To add either DNA or silica taggants to tablets and capsules is simple, they are simply incorporated into the film coating that is applied onto the tablet, or into the ink used to print on the surface of the tablets or capsules. This is quite a straightforward process.
ARS: From an application point of view, we’re making it as simple as possible by leveraging current film coating and printing technologies. This means no new capital investment is needed and the manufacturing process stays the same; the tablet coating or capsule printing will be done anyway, so it's just a matter of the addition of the taggants.
The silica tagging technology differs from DNA in that it uses microparticles that are spectrally encoded and can be detected by the way they reflect light.
The interesting thing about silica is that it’s already used in the majority of tablet and capsule formulations. Silicon dioxide is typically used as a flow aid in core formulations as well as in many of our film coatings.
The development of these technologies using Opadry film coating is now at an advanced stage in terms of stability, application process and detection methods; and, through the SoteriaRx on-dose authentication platform, we’re ready to bring these solutions to the market.
KSR: In the case of DNA, how stable is it, for how long and in what conditions?
ARS: DNA molecules are complex structures made of nucleotides and their sensitivity to environmental conditions is well understood. There’s a large amount of data that demonstrates the stability of DNA for very long periods, and DNA technology has been used for many years in courts of law for legal cases.
We’ve tested coated tablets to demonstrate that the detectability and integrity of the DNA remain consistent throughout the shelf-life of the product and we have supporting data to confirm that standard manufacturing procedures don’t damage the DNA.
Also, we have developed know-how around the application process and cleaning procedures to ensure that no residues of DNA taggants are left, which could contaminate the next product in manufacturing lines. The same goes for the silica taggants, which are equally stable throughout a typical manufacturing process.
KSR: I'm assuming that because you’re not making any fundamental change to the production process, manufacturers using the tagged coating wouldn't have to revalidate their process to use it. Is it also safe to assume that the integration of the taggants does not affect the friability or the dissolution and disintegration of the tablets themselves?
ARS: The application of the taggants in coating or inks is seamless from the start to the finish of product manufacture.

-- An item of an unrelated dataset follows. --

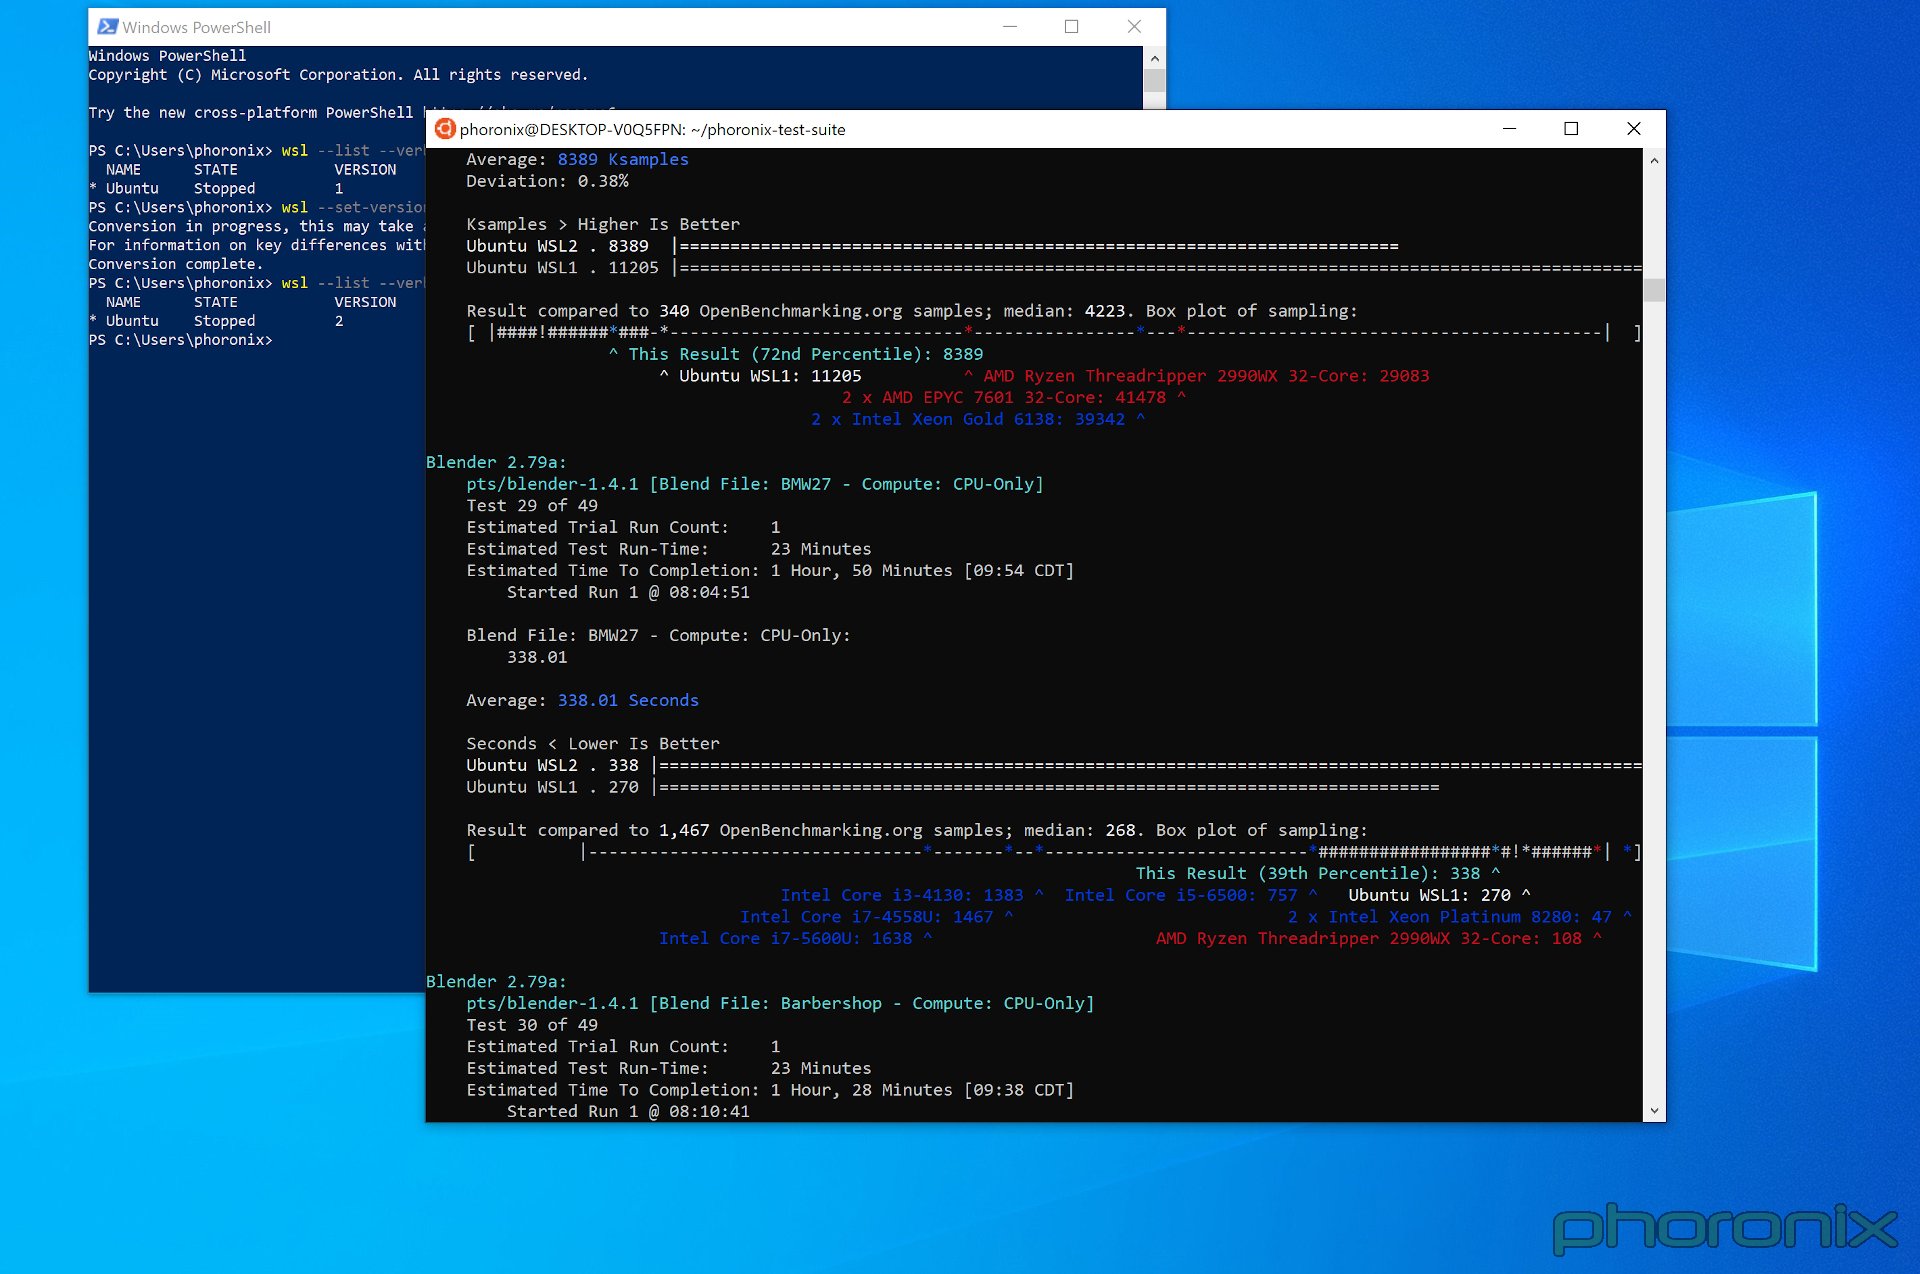The height and width of the screenshot is (1274, 1920).
Task: Click the 'Average: 338.01 Seconds' output line
Action: click(x=582, y=700)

The only thing that manufacturers need to do is validate their cleaning procedure to ensure no residues of taggants are left at the end of a batch, and we can provide support to assist in this.
Some companies may not want everybody in their manufacturing plants to know that the product has been tagged, and we can offer guidance on how to best manage this.
Even though the use of taggants is not a safety issue, manufacturers must notify the regulator that a product has been tagged as part of their annual disclosure.
There is a DMF (Drug Master File) and we’re already in discussions with the US FDA, so from a regulatory point of view, we don’t feel that there’s any significant hurdle to either the DNA or the silica approach. We can provide full advisory support to a client’s regulatory department to ensure smooth implementation.
The questions that might be raised by manufacturers will no doubt revolve around whether the use of taggants will affect how the coating is applied, if it will affect the stability of the product and/or the disintegration or dissolution.
Because the quantities of the taggants that are added to the film coatings or inks are small, there is no impact. There’s also the question of changes with time – do you get any instability; does it cause any degradation or any impurities? Again, the answer is that there's no impact on stability and we have not seen any evidence of degradation or impurities.